▶ _STATED EXERCISE 1_: In the pumpkin recipes article, what can replace the tiny pumpkins in the risotto if they can't be found?
▶ _STATED EXERCISE 2_: Repeat the part of the pumpkin recipes article between "One of the most" and "must-have, pumpkin pie.", inclusive.

-- start of EXCERPTED TEXT --

Tablet Life & Arts

Pumpkin gets its day in the sun with these fall-perfect recipes

Some food-minded folks might argue that “the most wonderful time of the year” is now — that the “hap, happiest season of all” is fall. With its rich, warm colors and flavors, autumn practically begs us to stay home and cook a hearty meal every night.

One of the most recognizable fall icons is the lowly pumpkin. Most often seen in its traditional bright orange skin, the pumpkin is the centerpiece of fall decorations and the key in another seasonal must-have, pumpkin pie.

However, the tasty fruit often gets shortchanged, as it can be the star of far more than dessert this time of year. From a pumpkin risotto to savory pumpkin tarts, here are some recipes that put the gourd to good use.

Plus there’s a bonus at the end: a recipe for pumpkin spice chai latte. While many pumpkin latte recipes don’t actually contain any pumpkin, this black tea-based one does, making it the undisputed sip of the season.

Pumpkin risotto with fried sage

Serves 6

If you’ve never made risotto before, you’re missing out on a great candidate for a weeknight meal. I cast pumpkin as the star of this dish because this is the season for it. But I’m not talking about Charlie Brown’s great pumpkins; I’m working with the mini guys. Most folks think these cute little squashes are just for decoration, but they happen to be super tasty. If you can’t find the tiny pumpkins, you can substitute 1 1/2 to 2 cups of mashed roasted butternut squash.

-- end of EXCERPTED TEXT --
-- start of SUPPLIED DATA --

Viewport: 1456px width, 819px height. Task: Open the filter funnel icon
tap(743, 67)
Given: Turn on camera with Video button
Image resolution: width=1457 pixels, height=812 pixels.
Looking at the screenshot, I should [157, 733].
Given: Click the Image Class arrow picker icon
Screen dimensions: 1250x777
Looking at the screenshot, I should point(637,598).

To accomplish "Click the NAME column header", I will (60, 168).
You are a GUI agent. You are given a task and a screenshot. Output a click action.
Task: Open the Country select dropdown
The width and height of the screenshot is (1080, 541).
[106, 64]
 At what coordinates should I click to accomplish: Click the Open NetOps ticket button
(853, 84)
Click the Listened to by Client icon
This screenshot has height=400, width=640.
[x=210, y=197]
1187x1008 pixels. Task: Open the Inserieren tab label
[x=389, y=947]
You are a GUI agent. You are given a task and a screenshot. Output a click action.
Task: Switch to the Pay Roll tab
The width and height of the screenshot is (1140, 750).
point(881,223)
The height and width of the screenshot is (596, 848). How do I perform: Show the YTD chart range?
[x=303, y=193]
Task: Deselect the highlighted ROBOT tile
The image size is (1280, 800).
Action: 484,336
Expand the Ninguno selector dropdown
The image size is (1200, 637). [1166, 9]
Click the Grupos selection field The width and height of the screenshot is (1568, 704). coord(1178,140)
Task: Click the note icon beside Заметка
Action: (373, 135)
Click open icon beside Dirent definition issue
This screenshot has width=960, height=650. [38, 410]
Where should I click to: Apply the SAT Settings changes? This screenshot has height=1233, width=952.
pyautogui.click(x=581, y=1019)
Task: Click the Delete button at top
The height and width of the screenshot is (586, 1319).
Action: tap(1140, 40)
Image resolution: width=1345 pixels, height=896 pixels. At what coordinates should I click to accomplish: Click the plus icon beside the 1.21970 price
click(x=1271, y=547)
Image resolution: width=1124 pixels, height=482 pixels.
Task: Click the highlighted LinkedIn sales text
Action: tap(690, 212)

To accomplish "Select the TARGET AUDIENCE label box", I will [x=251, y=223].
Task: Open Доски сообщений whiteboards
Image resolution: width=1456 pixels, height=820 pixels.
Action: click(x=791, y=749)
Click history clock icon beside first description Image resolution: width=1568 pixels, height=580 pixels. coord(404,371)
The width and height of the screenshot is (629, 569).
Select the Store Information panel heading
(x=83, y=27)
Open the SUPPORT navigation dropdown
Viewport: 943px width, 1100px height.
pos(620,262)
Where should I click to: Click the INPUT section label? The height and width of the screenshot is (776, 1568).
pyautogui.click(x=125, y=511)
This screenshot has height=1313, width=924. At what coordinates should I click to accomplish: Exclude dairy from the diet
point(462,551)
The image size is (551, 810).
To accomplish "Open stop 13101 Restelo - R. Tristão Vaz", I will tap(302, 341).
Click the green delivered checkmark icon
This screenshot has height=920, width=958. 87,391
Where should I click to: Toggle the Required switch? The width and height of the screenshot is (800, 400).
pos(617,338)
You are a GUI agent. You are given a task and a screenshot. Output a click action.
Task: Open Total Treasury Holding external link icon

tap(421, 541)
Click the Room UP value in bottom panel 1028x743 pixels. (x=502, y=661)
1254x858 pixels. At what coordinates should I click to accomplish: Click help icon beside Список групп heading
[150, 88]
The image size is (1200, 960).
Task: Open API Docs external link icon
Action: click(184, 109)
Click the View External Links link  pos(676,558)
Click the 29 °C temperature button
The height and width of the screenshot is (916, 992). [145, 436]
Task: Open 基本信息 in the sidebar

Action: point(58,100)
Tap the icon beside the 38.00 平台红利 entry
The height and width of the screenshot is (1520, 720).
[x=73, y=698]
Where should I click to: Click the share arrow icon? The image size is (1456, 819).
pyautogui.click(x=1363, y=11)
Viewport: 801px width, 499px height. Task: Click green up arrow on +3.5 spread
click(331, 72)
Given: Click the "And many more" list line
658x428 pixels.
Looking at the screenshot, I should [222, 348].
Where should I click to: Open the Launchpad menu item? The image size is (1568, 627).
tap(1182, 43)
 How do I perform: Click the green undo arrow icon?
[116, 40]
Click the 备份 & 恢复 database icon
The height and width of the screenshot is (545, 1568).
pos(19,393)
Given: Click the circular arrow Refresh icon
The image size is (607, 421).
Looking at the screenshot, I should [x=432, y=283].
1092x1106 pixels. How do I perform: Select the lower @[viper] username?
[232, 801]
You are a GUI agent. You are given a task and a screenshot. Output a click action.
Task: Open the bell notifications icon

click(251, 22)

-- end of SUPPLIED DATA --

▶ _FINISHED ANSWER 1_: 1 1/2 to 2 cups of mashed roasted butternut squash.

▶ _FINISHED ANSWER 2_:
One of the most recognizable fall icons is the lowly pumpkin. Most often seen in its traditional bright orange skin, the pumpkin is the centerpiece of fall decorations and the key in another seasonal must-have, pumpkin pie.